Financial planning is complex but is certainly doable and an absolute necessity if one wants to live a reasonably comfortable post-retirement life. Most Financial planning consultants, whether a company or a freelancer, generally gives a complimentary goal setting meeting to help one to set a feasible financial goal. One may have to go through a few meetings before finding a planner with whom one is comfortable and the confidence to discuss matters financial. During the goal setting the financial planning consultant would need a lot of information about one’s present financial position regarding earnings, savings, job, employer, present age and the age at which one plans to retire, and one’s aspirations in short, medium and long terms and post-retirement. After the goals are determined a scheme of financial behavior is drawn up. Whatever goals and means to achieve them one has chalked out with the financial planner is at best a hypothetical scenario. It is highly unlikely that events would unfurl as planned. Life itself and everything in it is, at best, uncertain. Hence these plans need to be monitored and tweaked periodically. That is where it is important that the financial planner has your trust and confidence in him. In spite of all what one can do there are certainly enough chances for the best plans to go warily as the performance of all savings depends on a fickle financial market. With an expert on one’s side, things can always be salvaged.

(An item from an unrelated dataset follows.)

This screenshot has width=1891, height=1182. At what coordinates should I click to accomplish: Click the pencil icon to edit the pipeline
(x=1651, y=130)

The earlier one starts saving longer time is there for the money to grow and one has longer span to save more too. It is not enough to save money; one has to make sure the money works as hard or harder than one has, and spawn more.
There are two types of saving. In one, whatever money one is putting in savings is before any tax is deducted or paid. This is tax-deferred saving schemes. Most employers operate saving schemes which fall under 401(k) of the tax schedule of IRS. The money that is used to save is deducted from the earnings before taxes are deducted. In other words, the money saved and the gains it has made had not been taxed. One will have to pay tax as prescribed by law when one starts to withdraw from that.

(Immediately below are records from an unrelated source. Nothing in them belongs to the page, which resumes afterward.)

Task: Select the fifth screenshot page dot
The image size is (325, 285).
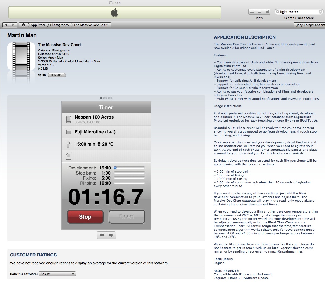Action: (111, 98)
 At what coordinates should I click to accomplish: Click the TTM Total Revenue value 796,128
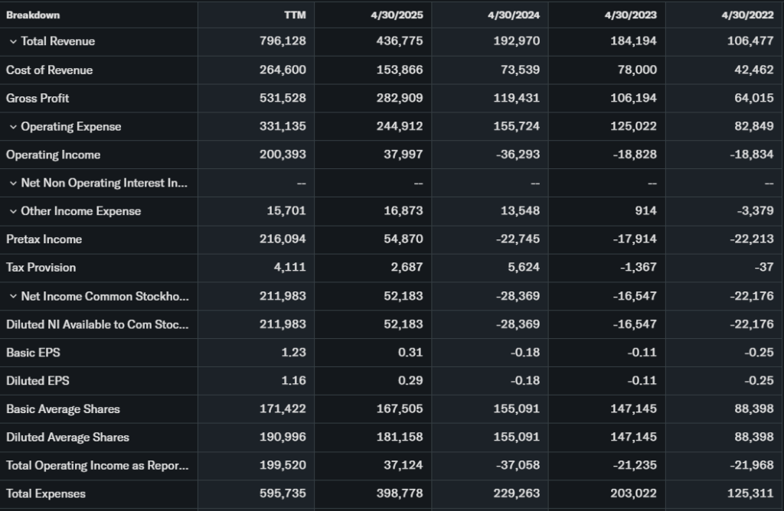click(x=283, y=41)
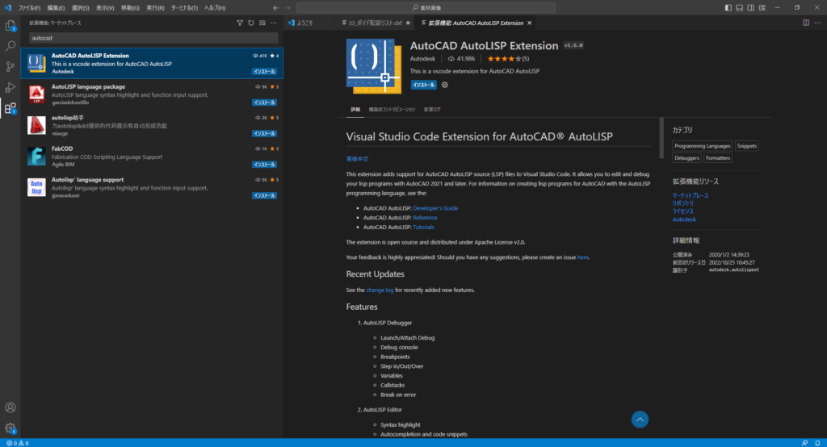Toggle the bottom panel layout button

point(741,7)
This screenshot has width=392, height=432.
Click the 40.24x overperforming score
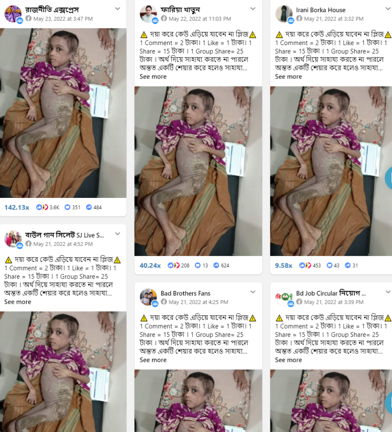[x=150, y=266]
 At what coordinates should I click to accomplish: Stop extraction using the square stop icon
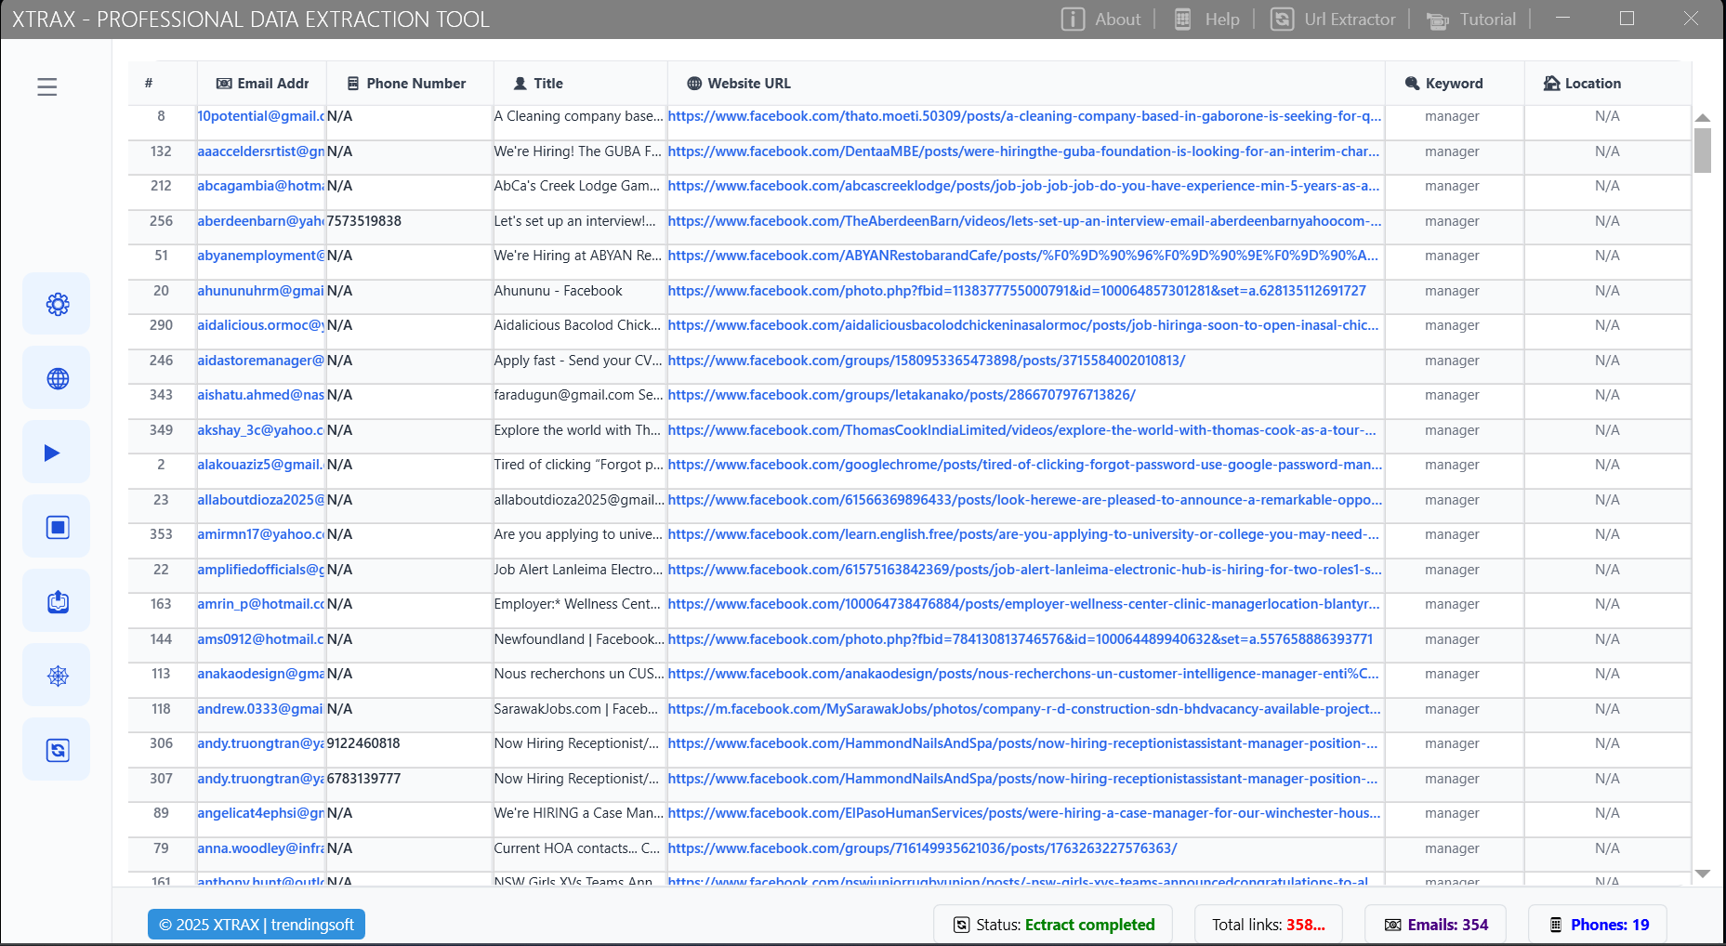pos(57,526)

The other scheme is called Roth 401(k), and in this, the saving is contributed from the earnings after tax is deducted and within certain limits. One does not need to pay any tax on the withdrawals from these savings with certain constraints. There is much to commend for the through the salary saving root as the savings will not ever be missed. Most employers contribute a percentage of the employee’s contribution to 401(k), some even match the employee’s. The saving thus made needs to be augmented periodically to compensate for the cost of living inflation. Companies have schemes to do this automatically, and it is better an employee opt for the same for evident benefits. Otherwise one can do it manually at certain easy to remember dates to ensure that the enhancements are not missed.

The financial planning adviser would advise on the types and amount of investments to be made. It would be a mix of bonds, securities, and equities to reduce the impact of market volatilities. The goals would need to change as many of the earlier ones would have been achieved. Some would have lost their relevance as the circumstance changed and the composition of the mix needs to change to suit the changed goals too.

As one progresses towards retirement, the goal would be to set up retirement funds and to take care of the post-retirement scheme of things. Quite a bit of investment would shift to Target Date and other Retirement Funds. There are many funds, and the financial adviser would choose the best that would meet the set goals. Some consultants even suggest that the individual, a year or two away from retirement should enact the living of their post-retirement life living within the withdrawal limits from retirement funds to avoid tax on the withdrawals.

If one starts early, distinguish between want and necessity and makes saving a priority and maximizes it and invest judiciously as per the advice of expert financial planners it is only within the realms of reasonable possibility to expect and enjoy a comfortable, relaxed retired life.